According to Navigant Research’s report, Autonomous Vehicles, full-function self-driving vehicles aren’t expected to be available in significant volumes until late in the 2020s. Until the fully self-driving car arrives, we’ll have a steady stream of incremental improvements in advanced driver assistance systems. Thanks to increasing connectivity in vehicles, we’re also less likely to be stuck with the capability that was built-in when the vehicle rolled off the assembly line.
No Car Left Behind
General Motors (GM) and Audi are among the manufacturers that are already building 4G LTE radios into many of their new vehicles. When this capability is combined with advanced new microprocessors from companies like NVIDIA and Qualcomm, vehicles will be able to leverage cloud computing infrastructure to get smarter as they age, rather than being left behind.
At the 2015 Consumer Electronics Show in Las Vegas, NVIDIA unveiled a new generation 256-core processor, called the Tegra X1, along with electronic control units powered by this advanced chip. One of the problems that driver assistance and autonomous systems have to solve is being able to recognize and distinguish the objects detected by all of the sensors on new vehicles. The human brain is remarkably adept at distinguishing the nuances between an animal and pedestrian or an ambulance and a delivery van.
Detection before Failure
This sort of image recognition is far more difficult for a computer, so the Tegra X1 is designed to collect image data from its 12 camera inputs and transmit it back to data centers where it can be aggregated with information from other vehicles. By combining data from many vehicles, the object recognition can be dramatically improved, and updated image libraries can be fed back to vehicles for improved onboard sensing ‑ even without changing hardware.
GM is also harnessing the power of the cloud to provide drivers with predictive diagnostic information for their vehicles using OnStar.

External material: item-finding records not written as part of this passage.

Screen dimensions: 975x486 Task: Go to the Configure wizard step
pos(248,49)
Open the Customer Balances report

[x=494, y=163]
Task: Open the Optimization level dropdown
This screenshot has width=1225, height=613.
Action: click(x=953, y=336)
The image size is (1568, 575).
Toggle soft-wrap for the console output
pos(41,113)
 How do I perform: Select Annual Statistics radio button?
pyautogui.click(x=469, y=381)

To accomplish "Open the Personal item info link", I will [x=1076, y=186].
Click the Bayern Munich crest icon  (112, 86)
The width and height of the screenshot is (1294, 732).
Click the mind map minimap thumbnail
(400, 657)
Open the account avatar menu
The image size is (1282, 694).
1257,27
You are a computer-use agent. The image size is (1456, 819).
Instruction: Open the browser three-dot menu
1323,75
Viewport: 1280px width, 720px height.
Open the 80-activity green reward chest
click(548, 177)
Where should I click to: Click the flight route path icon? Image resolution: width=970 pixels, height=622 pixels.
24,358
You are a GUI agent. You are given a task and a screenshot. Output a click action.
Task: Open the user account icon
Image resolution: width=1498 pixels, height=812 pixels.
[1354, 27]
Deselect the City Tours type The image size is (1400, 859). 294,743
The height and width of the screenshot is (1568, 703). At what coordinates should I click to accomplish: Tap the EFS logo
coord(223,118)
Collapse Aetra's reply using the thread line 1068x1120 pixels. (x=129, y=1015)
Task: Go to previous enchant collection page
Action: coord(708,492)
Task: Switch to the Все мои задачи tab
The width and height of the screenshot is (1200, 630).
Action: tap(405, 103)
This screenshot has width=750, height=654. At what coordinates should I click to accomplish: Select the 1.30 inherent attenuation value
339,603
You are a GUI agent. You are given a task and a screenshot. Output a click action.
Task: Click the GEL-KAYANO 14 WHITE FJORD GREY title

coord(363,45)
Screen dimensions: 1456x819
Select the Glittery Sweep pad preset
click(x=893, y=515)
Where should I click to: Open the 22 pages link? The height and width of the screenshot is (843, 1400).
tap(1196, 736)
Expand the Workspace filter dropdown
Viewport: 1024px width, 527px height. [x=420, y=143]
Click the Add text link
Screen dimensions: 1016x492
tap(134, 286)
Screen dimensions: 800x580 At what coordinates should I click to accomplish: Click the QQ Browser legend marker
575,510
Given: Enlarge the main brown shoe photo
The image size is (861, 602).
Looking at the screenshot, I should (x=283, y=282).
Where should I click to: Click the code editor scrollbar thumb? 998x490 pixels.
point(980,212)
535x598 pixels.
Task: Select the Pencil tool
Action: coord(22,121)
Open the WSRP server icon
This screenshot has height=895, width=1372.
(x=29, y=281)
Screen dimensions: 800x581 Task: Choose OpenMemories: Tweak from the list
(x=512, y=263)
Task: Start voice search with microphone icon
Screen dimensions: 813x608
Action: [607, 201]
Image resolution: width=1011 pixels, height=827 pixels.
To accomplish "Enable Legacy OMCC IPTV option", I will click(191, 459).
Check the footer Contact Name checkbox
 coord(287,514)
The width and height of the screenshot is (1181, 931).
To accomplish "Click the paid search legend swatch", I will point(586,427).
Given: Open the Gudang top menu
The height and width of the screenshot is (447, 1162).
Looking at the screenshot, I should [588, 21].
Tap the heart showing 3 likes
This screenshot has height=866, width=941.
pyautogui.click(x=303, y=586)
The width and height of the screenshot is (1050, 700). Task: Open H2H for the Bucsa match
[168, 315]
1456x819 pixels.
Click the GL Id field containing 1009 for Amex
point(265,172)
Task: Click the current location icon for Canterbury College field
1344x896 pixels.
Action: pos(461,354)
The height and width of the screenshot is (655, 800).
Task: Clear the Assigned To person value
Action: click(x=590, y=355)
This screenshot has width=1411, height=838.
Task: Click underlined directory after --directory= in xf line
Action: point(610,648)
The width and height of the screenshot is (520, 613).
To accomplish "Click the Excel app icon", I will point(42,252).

Available for more than a decade, OnStar provides subscribers with vehicle health reports when faults are detected. Now, by monitoring critical systems such as the battery, starter, and fuel pump and sending this information back to the cloud, OnStar is able to detect subtle changes in performance that have previously been shown to be precursors to component failures. The OnStar Driver Assurance system can then notify the driver so that an impending problem can be corrected before the driver is left stranded on the side of the road. This predictive diagnostic system will be available on several of GM’s 2016 model year vehicles.
As automakers roll out new infotainment interfaces, such as Apple CarPlay and Google’s Android Auto, drivers will also benefit from improved voice recognition that leverages massive data centers run by these technology companies. More robust and reliable voice control will help reduce driver frustration and keep their attention on the road ‑ at least until the car can take over completely.